The approach hinges on two types of queries: example-level and feature-level. The former aligns with traditional Reinforcement Learning from Human Feedback (RLHF) methodologies, while the latter seeks human input on the specific features that influence their preferences. By combining these queries, the model can infer both explicit preferences and implicit indifferences a user has towards certain features, thus constructing a richer dataset. This feature augmentation, driven by pragmatic language descriptions, marks a significant deviation from existing RLHF methods.
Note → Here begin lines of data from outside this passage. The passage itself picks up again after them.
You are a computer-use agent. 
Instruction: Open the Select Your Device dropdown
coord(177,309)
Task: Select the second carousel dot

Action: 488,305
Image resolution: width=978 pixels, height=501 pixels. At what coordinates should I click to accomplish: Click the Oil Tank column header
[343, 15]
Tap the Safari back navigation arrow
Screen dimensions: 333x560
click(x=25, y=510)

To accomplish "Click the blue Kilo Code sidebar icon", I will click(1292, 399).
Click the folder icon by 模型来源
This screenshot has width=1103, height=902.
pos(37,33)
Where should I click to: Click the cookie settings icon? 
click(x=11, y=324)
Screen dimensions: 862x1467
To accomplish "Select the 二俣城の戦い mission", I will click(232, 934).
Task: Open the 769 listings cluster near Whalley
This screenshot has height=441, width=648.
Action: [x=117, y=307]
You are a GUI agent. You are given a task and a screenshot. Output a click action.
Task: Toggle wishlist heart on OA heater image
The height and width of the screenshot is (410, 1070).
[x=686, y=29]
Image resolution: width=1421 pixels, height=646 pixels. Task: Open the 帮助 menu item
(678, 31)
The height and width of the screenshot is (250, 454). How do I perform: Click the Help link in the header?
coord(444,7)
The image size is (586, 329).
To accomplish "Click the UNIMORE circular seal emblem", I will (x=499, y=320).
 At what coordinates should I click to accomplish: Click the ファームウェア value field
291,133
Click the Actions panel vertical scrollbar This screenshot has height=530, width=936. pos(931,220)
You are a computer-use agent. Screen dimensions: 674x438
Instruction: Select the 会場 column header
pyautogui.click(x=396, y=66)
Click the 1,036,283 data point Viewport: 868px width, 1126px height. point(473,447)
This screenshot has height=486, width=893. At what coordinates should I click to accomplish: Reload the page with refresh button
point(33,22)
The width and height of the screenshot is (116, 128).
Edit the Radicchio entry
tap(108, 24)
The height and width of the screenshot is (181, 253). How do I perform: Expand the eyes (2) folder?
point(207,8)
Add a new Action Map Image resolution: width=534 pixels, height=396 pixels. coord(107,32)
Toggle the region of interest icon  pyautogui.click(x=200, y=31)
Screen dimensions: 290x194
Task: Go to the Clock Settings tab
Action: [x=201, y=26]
The authors evaluate their method in linear bandit settings across both vision- and language-based domains—specifically in tasks involving vision (mushroom foraging) and language (flight booking). The results demonstrate that their approach achieves more efficient convergence to the true reward function compared to methods only using example-level feedback. These findings are validated by a user paper in the mushroom foraging task, which confirms the model's applicability and efficiency in real-world scenarios.

Key Findings

  • Efficiency: The pragmatic feature preference model requires fewer comparisons to converge to accurate reward predictions, significantly reducing the learning effort compared to traditional RLHF approaches.
  • Feature Sparsity: The advantage of the proposed method over baseline models is especially pronounced when reward functions are sparse, meaning that only a few features are reward-relevant.
  • User Study: Real-world validation through a user paper indicates that users did not find providing feature-level feedback more burdensome, and the augmented queries did not introduce significant additional effort.

Implications

The implications of this research are twofold. Practically, the enriched preference data can lead to more human-aligned AI systems that efficiently learn from limited data sets. This is particularly beneficial in applications where querying users iteratively for feedback is costly or impractical. Theoretically, it suggests a richer model of human-AI interaction where users are not just treated as oracles providing binary labels but as teachers whose input can guide the learning process more intricately.

Future Directions

The proposed method opens several avenues for future research. A critical exploration could involve the application of the method to more complex, high-dimensional environments, assessing the scalability of the pragmatic approach. Additionally, the current method assumes users provide clear feature-level feedback, which may not always be feasible. Thus, developing mechanisms to handle ambiguity in human communication or leveraging AI to better interpret human input will be valuable advancements.

In conclusion, pragmatic feature preferences introduce a promising dimension to reward function learning, integrating insights from human communication strategies to improve AI alignment with human values efficiently. This approach underscores the potential of pragmatic communication models in advancing AI systems that learn from and adapt to human interactions more subtly and effectively.